We assumed, quite rightly, that this was a symptom of structural domination in which we were unwilling cogs, a manufactured underclass that, while proclaiming freedom, would perpetually be in service to a callous upper-class that translated its privilege into racial hate. And yet, we dreamed the dreams of our heroes, of a non-racial, non-sexist society where we lived in the promise of equality. And we still dream, but the innocence of the promise of freedom is lost. Our former heroes are our potential adversaries, our former enemies are our likely allies. The racial debate, from this perspective, appears ripe for nuance. While the fissures begin to show between the political class and the marginalised underclass can we attest to common lived experience under the symbolic violence of the structural domination that defines class and race relations in South Africa?

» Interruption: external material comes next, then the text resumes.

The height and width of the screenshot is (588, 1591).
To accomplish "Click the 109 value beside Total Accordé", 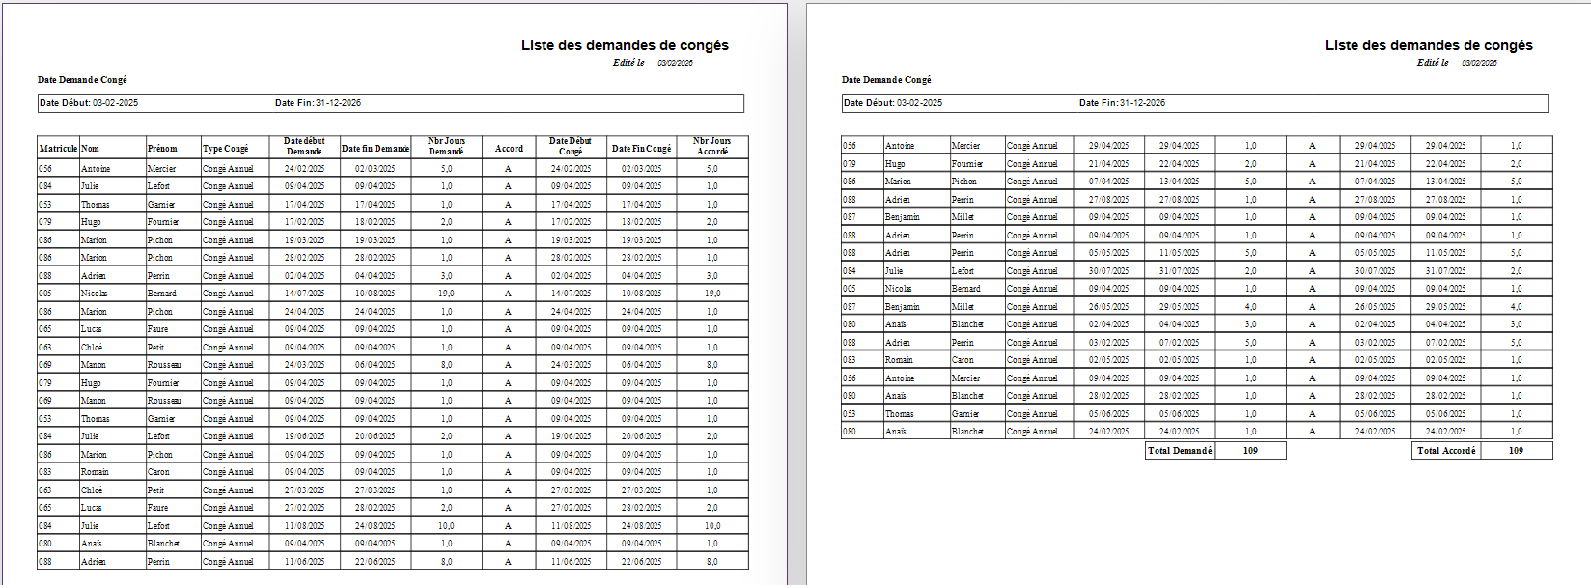I will pos(1516,451).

While the physical violence and severe inequality stem from a racial structural domination, further away at the margins, this structural domination seems to find relief in the ways in which power plays out between those with relative privilege and those who possess none, regardless of race. In my student days we devoured Frantz Fanon and Biko just as much as we read Michel Foucault and Pierre Bourdieu. We were enamoured with Dumile Feni’s art just as much as we enjoyed Claude Debussy’s work. We lived between the urban, the township, and the rural. We lived multiple realities all at once and some of us still do. And these realities are forever moving, forever shifting, and at times appear to be not all black and white as one would like them to be. Yes, at the centre our woes are pinned to the superstructure, which will take years if not decades to undo. But, at the fringes, where the symbolic violence of this superstructure finds its immediate articulation in violence whether physical, verbal, or circumstantial, our debates seem to demand more urgent solutions to cure the immediate symptoms.